2.  PW Bonding mechanism

As discussed in the previous section, at the egress PE the traffic from each PW component is buffered, and the protocol is responsible for ensuring that packets constituting the PW are reassembled in correct order. This is accomplished by mandating use of the PW control word, and sharing the same sequence number sequence for all PW components making up the PW. The sequence numbers are used by the egress PE to ensure properly ordering. The idea is depicted in Figure 3, for the simple case of edge-to-edge bonding. Here eight packets are divided amongst three PW components by the ingress PE, according to a bandwidth allocation algorithm to be described later.
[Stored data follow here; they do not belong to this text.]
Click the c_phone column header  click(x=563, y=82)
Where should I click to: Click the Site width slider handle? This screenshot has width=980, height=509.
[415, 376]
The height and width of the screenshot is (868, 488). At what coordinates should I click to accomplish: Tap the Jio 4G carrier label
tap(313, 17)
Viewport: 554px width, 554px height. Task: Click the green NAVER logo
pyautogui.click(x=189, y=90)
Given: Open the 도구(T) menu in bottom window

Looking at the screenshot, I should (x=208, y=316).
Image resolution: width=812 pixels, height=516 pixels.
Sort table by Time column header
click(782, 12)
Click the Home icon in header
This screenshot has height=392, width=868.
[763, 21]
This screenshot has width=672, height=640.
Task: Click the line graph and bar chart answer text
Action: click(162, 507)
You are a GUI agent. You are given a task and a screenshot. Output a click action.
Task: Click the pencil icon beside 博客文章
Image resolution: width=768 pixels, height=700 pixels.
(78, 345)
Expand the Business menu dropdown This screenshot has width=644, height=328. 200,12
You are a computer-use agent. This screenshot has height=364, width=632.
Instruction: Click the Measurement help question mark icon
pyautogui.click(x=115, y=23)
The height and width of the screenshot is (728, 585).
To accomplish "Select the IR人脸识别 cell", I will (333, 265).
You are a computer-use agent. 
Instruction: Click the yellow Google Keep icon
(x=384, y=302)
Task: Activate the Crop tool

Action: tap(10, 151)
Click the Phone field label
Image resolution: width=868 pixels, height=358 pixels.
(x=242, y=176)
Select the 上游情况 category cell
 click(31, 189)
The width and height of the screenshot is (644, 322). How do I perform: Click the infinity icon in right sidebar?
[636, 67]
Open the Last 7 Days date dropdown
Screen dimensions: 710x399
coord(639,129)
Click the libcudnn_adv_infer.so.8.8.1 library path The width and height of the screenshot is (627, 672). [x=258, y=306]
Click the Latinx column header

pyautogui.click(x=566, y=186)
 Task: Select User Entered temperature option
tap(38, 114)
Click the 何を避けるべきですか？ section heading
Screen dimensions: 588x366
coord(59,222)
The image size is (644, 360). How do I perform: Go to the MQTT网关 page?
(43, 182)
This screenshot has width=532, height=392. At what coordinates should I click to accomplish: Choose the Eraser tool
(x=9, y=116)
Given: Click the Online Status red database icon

Due to different link latencies, the packets arrive at the egress out of order, but are easily reordered by the egress PE by observing the sequence number.

               +------+          +---------------+
               |  PE  |          |        PE     |
               |      | 1 2   7  |               |
               |      X==========X               |
               |      |          |               |
1 2 3 4 5 6 7 8|      |          |1 3 2 4 5 7 6 8|1 2 3 4 5 6 7 8
---------------o      |   3 4  8 |               o---------------
     PW        |      X==========X               |
               |      |          |               |
               |      |          |               |
               |      |     5 6  |               |
               |      X==========X               |
               |      |          |               |
               +------+          +---------------+

Figure 3. Use of sequence numbers to ensure correct packet ordering

In order to enable reordering, the egress PE must allocate sufficient buffer memory to sustain the largest expected differential delay. The differential delay is added to the latencies of all packets, making the effective latency equal to that of the slowest PW component.



 TOC 

3.  PW Dynamic Bandwidth Allocation

In the simplest case, all packets to be sent over the various PW components are of the same size, and all PW components support the same data rates. For this case (but only for this case), a simple round-robin algorithm for distributing the packets onto PW components is optimal in the sense that it minimizes the probability of packet loss due to buffer exhaustion.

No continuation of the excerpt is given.